● Text block
>>>>>
As the covert party scandal unfolds, I for one am relieved that it wasn’t a bin bag covering a CCTV camera in that Downing Street shot of the Christmas quiz.
That would have been a scandalous waste of PPE.
Witnessing the defenstration of Dough Piffle will doubtless be delectable, but it won’t bring seismic change to our broken politics, because the opposition has nothing in its locker.
While it may emerge that this gang of hopeless incompetents organised five of six illicit parties, the fact they can remain unscathed after two years of presiding over calamitous responses to COVID and Brexit, it’s painfully evident that Labour themselves couldn’t organise a piss-up in a brewery.
As for the Liberal Democrats, well, they don’t even make it onto the radar unless one of their leaders is agonising over their pronouns or melting down about whether they’re being seen to celebrate Diwali correctly.
<<<<<
● Source data
>>>>>
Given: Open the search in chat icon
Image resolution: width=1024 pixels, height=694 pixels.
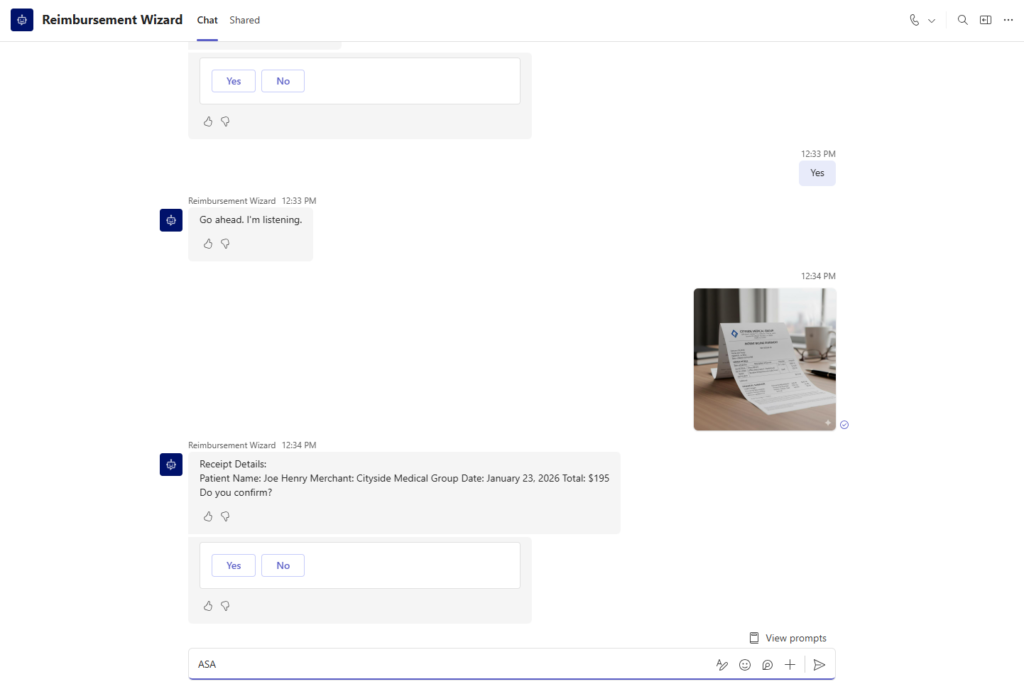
<<<<<
● Exercises
#1 Rewrite the passage about the Downing Street party scandal from "As the covert" up to and including "celebrate Diwali correctly.", substituting "the Greens" for "Labour".
#2 Proceed with the passage about the Downing Street party scandal, picking up right after its final sentence.

● Responses to the exercise
#1
As the covert party scandal unfolds, I for one am relieved that it wasn’t a bin bag covering a CCTV camera in that Downing Street shot of the Christmas quiz.
That would have been a scandalous waste of PPE.
Witnessing the defenstration of Dough Piffle will doubtless be delectable, but it won’t bring seismic change to our broken politics, because the opposition has nothing in its locker.
While it may emerge that this gang of hopeless incompetents organised five of six illicit parties, the fact they can remain unscathed after two years of presiding over calamitous responses to COVID and Brexit, it’s painfully evident that the Greens themselves couldn’t organise a piss-up in a brewery.
As for the Liberal Democrats, well, they don’t even make it onto the radar unless one of their leaders is agonising over their pronouns or melting down about whether they’re being seen to celebrate Diwali correctly.

#2
In time, all the shoddy Johnson antics will be spun as exactly that and will follow him out of the door, just as in any other situation when somebody is sacked. All the woes will be conveniently swept up, and the slate will be wiped clean. Labour – having failed to stack up policy alternatives – will remain a drifting irrelevance. Starmer couldn’t hit a barn door at six yards with a spunk-sodden Flangela Rayner blow-up.
Bizarrely, at a time when the nation has finally tumbled that Johnson’s leadership stock is rock-bottom, the centrist commentariat is talking up Slur Drear, who still cannot articulate what he stands for.
It’s why he hasn’t called for the albino trolley’s resignation. If Johnson gets bombed, there’ll be nowhere left to hide.